ScienceDaily (May 7, 2009) — New research led by investigators at
Memorial Sloan-Kettering Cancer Center (MSKCC) identifies three genes that
specifically mediate the metastasis, or spread, of breast cancer to the brain
and illuminates the mechanisms by which this spread occurs.
According to the study, COX2 and HB-EGF — genes that induce cancer cell mobility
and invasiveness — were found to be genetic mediators in the spread of breast
cancer to the brain. A third gene, ST6GALNAC5, was shown to provide cancer cells
with the capability of exiting the blood circulation and passing through the
blood-brain barrier to enter the brain tissue.
"Our research sheds light on the role these genes play in determining how breast
tumor cells break free and, once mobile, how they decide where to attack," said
Joan Massagué, PhD, Chair of the Cancer Biology and Genetics Program at MSKCC
and a Howard Hughes Medical Institute investigator.

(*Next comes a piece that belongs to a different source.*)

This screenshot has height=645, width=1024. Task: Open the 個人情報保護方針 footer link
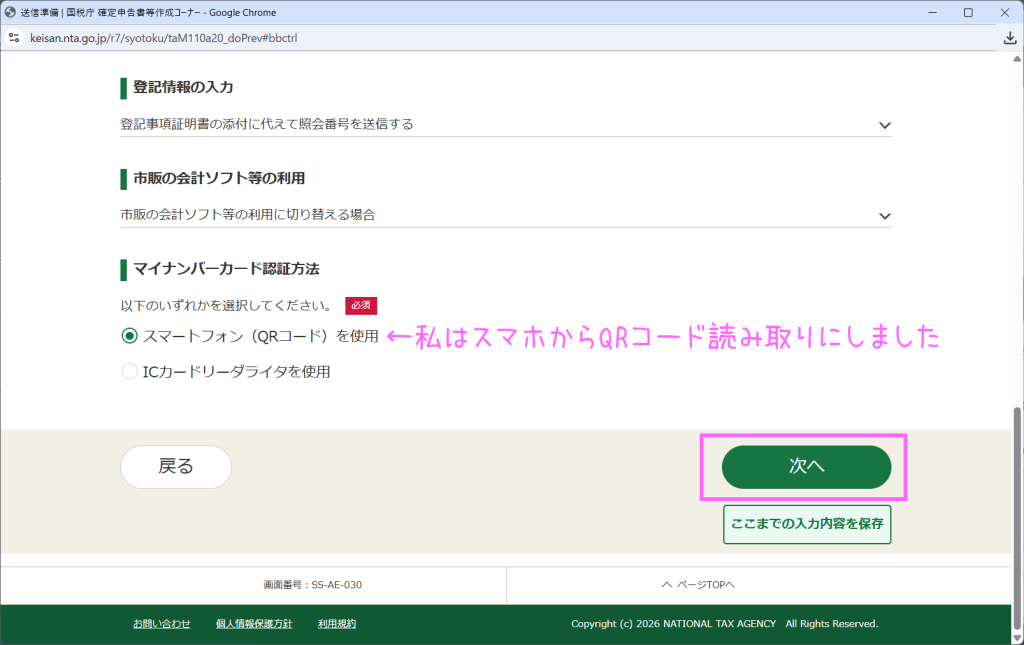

Breast cancer metastasis to the brain typically occurs years after removal of a
breast tumor, suggesting that disseminated cancer cells initially lack the
specialized functions needed to overtake the dense network of capillaries that
constitute the blood-brain barrier. This barrier prevents the entry of
circulating cells and regulates the transport of molecules into the brain
tissue. To generate brain metastasis, circulating cancer cells must, therefore,
be able to pass through the blood-brain barrier and interact with the brain
microenvironment.
In
the study, Dr. Massagué and his colleagues isolated cancer cells that
preferentially targeted the brain from patients with advanced disease. By
combining this approach with gene expression profiling, additional testing in
mouse model systems, and analysis of a body of clinical data, the investigators
identified certain genes and functions that selectively mediate cancer cell
passage through the blood-brain barrier.
The authors observed that ST6GALNAC5, an enzyme that is normally active only in
brain tissue, causes a chemical reaction that creates a coating on the surface
of breast cancer cells that enhances their ability to breach the blood-brain
barrier. Their findings show that breast cancer cells use this brain-specific
cell-coating enzyme as a means of infiltrating the brain.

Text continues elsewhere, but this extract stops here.